Review: Can newspapers survive in the multimedia age? | Pittsburgh Post-Gazette

Review By: Steve Halvonik

The Pittsburgh Post-Gazette is featured on the cover and above the fold in “Metro Dailies in the Age of Multimedia Journalism,’’ Mary Lou Nemanic’s provocative book about the technological, financial, and managerial issues vexing the newspaper industry.

Ms. Nemanic, a communications professor at Penn State-Altoona, praises the PG for a couple things. She claims its modern newsroom is a design “leader’’ for facilitating collaborative multiplatform journalism. And she applauds ownership for its “nuanced and gradual” transition from print to digital. However, she said that management’s bitter feud with its union employees means “the newspaper still faces ongoing challenges with labor negotiations, journalistic autonomy and editorial accountability that overshadow its continuing viability.’’


“METRO DAILIES IN THE AGE OF MULTIMEDIA JOURNALISM”
By Mary Lou Nemanic
Temple University Press ($27.95)

In many ways, the PG typifies an industry still in flux. More than a decade after the Great Recession and the rise of the internet robbed it of readers and advertising revenue, the industry is still grappling to find a new and sustainable business model. As a result, newspapers have shed about half their newsroom jobs since 2008. Cities like New Orleans have lost their daily paper while others, like Pittsburgh and Harrisburg, have seen daily print editions reduced to three or four a week. The PG recently announced it will eliminate Friday print editions in February. Soon Sunday may be the only day with a print edition.

What makes Ms. Nemanic’s book provocative is its contrariness. While the general consensus is that newspapers aren’t long for this world, the author is surprisingly bullish on the industry’s future. She believes that newspapers will survive if only because publishers need to hang on to their lucrative print advertising revenue. They’re finally realizing that $100 popup ads are no substitute for $1,000 display ads in the Sunday paper.

How important does print advertising remain for newspaper publishers? Ms. Nemanic cited a study showing that the Cleveland Plain-Dealer still generated 80% of its publisher’s advertising revenue even after it reduced home delivery to four days a week.

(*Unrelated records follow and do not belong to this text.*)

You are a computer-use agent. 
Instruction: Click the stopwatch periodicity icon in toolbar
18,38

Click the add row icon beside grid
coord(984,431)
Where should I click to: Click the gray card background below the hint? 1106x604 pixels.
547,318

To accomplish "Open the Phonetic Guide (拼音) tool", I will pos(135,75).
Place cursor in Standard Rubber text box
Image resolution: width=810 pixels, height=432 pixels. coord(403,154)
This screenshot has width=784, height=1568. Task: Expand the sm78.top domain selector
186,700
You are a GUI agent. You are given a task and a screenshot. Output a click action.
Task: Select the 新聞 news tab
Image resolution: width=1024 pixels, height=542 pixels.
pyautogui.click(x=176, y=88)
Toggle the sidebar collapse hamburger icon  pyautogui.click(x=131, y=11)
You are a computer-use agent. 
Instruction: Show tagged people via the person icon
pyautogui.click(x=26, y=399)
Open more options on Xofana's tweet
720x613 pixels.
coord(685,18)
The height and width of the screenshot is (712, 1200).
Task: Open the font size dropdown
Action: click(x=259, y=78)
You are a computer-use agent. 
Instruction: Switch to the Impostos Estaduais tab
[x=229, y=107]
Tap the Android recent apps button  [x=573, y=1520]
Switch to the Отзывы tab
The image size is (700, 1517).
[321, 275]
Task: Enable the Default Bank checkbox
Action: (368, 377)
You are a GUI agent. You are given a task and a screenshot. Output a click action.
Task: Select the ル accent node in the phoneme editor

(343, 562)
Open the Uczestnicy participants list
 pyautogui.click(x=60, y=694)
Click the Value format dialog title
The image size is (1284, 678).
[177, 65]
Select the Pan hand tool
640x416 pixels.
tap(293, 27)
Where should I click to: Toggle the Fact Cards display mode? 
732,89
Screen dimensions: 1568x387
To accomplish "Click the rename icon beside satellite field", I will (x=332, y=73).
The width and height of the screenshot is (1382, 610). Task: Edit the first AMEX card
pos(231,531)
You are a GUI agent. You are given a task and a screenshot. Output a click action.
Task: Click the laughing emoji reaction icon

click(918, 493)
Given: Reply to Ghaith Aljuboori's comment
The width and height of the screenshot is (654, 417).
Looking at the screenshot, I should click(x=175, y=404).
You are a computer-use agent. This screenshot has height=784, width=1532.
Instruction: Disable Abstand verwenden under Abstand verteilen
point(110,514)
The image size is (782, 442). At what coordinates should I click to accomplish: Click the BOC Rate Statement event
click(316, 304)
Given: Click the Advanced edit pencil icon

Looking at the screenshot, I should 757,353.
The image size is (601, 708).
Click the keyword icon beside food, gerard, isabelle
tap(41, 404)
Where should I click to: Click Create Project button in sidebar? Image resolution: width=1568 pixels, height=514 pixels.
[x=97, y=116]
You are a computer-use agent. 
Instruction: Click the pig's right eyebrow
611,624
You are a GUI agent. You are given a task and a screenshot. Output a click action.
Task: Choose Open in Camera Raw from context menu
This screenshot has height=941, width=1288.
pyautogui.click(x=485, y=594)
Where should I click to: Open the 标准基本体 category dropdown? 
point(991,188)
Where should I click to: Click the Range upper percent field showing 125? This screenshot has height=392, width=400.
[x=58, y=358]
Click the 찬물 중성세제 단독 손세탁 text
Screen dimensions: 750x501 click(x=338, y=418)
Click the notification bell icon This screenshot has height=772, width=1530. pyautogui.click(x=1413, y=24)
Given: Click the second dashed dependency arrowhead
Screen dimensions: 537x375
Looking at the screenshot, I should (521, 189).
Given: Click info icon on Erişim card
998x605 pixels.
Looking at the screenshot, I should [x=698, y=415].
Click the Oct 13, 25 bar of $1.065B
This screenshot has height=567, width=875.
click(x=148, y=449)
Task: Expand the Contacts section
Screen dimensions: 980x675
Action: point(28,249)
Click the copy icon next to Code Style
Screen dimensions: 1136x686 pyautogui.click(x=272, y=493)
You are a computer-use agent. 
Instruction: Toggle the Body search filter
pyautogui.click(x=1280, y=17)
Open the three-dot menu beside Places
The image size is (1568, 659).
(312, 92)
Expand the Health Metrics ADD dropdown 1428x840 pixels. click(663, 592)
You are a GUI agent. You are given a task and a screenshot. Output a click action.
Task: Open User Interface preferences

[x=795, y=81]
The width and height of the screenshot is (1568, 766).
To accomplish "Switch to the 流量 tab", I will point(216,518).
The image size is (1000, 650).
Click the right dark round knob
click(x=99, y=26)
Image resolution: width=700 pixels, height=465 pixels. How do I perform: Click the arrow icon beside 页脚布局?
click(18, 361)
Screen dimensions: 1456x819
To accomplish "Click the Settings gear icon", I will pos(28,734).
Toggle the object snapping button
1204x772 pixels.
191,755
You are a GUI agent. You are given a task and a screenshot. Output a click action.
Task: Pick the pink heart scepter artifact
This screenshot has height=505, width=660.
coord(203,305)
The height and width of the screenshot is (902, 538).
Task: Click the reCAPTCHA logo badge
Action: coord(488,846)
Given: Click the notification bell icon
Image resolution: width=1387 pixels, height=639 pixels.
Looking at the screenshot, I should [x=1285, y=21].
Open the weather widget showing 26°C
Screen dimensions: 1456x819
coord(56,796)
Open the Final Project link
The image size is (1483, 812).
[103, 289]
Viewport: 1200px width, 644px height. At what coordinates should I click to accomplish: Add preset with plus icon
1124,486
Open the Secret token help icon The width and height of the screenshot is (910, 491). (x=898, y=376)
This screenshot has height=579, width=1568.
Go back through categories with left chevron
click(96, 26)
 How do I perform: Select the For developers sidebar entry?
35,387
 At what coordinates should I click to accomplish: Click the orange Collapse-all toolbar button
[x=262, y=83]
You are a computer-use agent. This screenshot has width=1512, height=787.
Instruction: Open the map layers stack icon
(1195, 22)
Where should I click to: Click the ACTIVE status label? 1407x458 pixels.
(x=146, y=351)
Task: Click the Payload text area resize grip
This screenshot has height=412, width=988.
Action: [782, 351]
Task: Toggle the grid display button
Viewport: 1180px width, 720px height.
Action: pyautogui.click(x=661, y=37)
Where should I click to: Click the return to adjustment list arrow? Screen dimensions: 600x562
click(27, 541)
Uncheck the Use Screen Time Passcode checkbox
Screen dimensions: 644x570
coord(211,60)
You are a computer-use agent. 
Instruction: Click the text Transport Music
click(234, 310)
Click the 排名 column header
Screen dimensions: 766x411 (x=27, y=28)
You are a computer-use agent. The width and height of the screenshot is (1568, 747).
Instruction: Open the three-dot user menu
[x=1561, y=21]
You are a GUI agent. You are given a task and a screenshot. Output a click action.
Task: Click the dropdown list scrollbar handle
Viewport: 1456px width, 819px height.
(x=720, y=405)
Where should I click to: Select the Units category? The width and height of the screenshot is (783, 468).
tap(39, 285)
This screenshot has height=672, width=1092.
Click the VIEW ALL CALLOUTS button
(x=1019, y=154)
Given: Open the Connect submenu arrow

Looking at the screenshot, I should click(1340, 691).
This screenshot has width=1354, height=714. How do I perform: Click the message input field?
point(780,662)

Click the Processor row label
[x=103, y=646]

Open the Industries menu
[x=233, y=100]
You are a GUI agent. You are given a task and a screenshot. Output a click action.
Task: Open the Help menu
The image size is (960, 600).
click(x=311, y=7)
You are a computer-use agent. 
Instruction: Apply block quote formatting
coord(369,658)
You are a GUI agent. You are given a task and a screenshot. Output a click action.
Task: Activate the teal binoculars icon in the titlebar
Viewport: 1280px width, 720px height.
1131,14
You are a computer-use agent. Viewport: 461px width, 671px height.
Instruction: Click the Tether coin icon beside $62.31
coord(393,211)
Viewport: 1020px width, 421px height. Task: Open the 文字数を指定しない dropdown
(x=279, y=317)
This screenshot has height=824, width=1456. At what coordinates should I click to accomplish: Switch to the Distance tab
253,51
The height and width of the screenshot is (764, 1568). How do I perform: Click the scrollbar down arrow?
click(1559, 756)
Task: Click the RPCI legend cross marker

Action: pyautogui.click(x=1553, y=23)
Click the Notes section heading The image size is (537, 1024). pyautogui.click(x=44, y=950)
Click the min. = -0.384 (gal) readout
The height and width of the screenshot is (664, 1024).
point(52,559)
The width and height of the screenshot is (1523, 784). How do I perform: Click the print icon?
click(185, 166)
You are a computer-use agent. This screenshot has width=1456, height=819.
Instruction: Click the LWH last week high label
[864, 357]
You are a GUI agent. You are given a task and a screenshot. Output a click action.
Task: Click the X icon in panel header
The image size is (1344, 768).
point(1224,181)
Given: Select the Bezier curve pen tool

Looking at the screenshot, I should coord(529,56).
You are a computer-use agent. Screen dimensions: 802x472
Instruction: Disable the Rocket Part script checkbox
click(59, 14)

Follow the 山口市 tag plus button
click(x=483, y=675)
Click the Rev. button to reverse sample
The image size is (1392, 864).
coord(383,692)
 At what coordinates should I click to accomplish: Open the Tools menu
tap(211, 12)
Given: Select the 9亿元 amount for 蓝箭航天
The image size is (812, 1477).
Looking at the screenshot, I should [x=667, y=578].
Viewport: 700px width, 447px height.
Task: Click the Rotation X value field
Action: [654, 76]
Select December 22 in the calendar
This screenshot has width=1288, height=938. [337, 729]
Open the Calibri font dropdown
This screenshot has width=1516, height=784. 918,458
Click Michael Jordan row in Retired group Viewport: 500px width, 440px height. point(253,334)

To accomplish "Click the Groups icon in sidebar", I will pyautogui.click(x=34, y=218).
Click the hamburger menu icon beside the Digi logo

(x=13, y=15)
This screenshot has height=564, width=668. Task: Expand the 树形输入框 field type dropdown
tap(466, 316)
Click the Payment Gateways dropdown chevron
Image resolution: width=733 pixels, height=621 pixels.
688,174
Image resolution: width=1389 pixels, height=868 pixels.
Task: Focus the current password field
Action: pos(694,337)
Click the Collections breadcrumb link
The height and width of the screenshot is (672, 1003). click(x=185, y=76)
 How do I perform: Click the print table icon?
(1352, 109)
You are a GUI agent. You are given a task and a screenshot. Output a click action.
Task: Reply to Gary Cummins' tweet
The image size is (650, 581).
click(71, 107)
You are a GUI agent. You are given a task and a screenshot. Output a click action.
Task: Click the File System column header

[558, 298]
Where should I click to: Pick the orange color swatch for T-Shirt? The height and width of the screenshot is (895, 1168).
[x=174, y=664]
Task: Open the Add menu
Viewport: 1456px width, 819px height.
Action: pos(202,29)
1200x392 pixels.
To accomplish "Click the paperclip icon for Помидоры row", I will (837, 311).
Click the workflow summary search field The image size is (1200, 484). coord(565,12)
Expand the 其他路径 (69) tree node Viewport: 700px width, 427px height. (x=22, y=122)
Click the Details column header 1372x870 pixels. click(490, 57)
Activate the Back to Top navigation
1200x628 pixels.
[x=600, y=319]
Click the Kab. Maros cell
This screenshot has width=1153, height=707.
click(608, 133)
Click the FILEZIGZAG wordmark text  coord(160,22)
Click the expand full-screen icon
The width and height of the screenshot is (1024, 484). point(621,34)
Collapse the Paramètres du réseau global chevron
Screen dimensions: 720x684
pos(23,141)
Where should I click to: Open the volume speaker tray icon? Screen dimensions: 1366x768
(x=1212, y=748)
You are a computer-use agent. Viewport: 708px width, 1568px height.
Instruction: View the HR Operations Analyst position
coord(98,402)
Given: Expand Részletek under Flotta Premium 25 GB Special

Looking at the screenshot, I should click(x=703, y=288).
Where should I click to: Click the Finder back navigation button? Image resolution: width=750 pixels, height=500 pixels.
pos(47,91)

The enduring popularity of print – 71% of newspaper subscribers prefer or only use the print edition, according to the American Press Institute — proves “that there is a future for newspapers as long as newspaper companies are willing to integrate their print and online operations, make a commitment to visual journalism across platforms, make a commitment to journalistic integrity and autonomy, and retain staff sizes substantial enough to allow for quality content,’’ Ms. Nemanic writes.

She excoriates Advance (nee Newhouse) Publications for rushing headlong into a digital-first publishing strategy without devising a viable business plan. Advance’s mismanagement led to the collapse and sale of the New Orleans Times-Picayune and to deep newsroom cuts at the Cleveland Plain-Dealer.

Twenty years of online experiments have been underwhelming for newspapers, Ms. Nemanic concludes.

She holds up the Minneapolis Star Tribune as a successful model for medium-sized dailies that the Post-Gazette should emulate. It’s an “audience-first’’ strategy that strikes a balance between print and digital platforms.

“We’ve not cut back on our news well,’’ said Mike Klingensmith, the Star-Tribune’s CEO. “That has helped us maintain readership while we increase digital income.’’

Ms. Nemanic’s thesis is compelling, if not entirely convincing, and it comes with a couple of caveats. First, the Star-Tribune partnered in a nonprofit study with Temple University, publisher of this book. This raises at least the appearance of a possible conflict, which the author never seeks to address.

Second, most of the interviewees she quotes directly are newsroom personnel with a vested interest in seeing print survive. There’s little feedback from the boardroom, where the fate of newspapers is ultimately decided — save for a 2-year-old prediction from former New York Times CEO Mark Thompson that print will be dead in a decade.

Post-Gazette readers would surely be interested in learning the Block family’s plans for the paper’s future. They won’t find it here.

Steve Halvonik is a former Post-Gazette reporter and editor who teaches journalism at Point Park University.

Source: Review: Can newspapers survive in the multimedia age? | Pittsburgh Post-Gazette

One Reply to “Review: Can newspapers survive in the multimedia age? | Pittsburgh Post-Gazette”

  1. As a veteran of several small newspapers, and as an ex-Yinzer who has followed the demise of The Post-Gazette and gone so far as to try to engage Mr. Burris, I found today’s review to be just terrific. Keep on. I would say that, for me at least, the lead may have been buried: “Post-Gazette readers would surely be interested in learning the Block family’s plans for the paper’s future. They won’t find it here.” Yah, that’s for sure.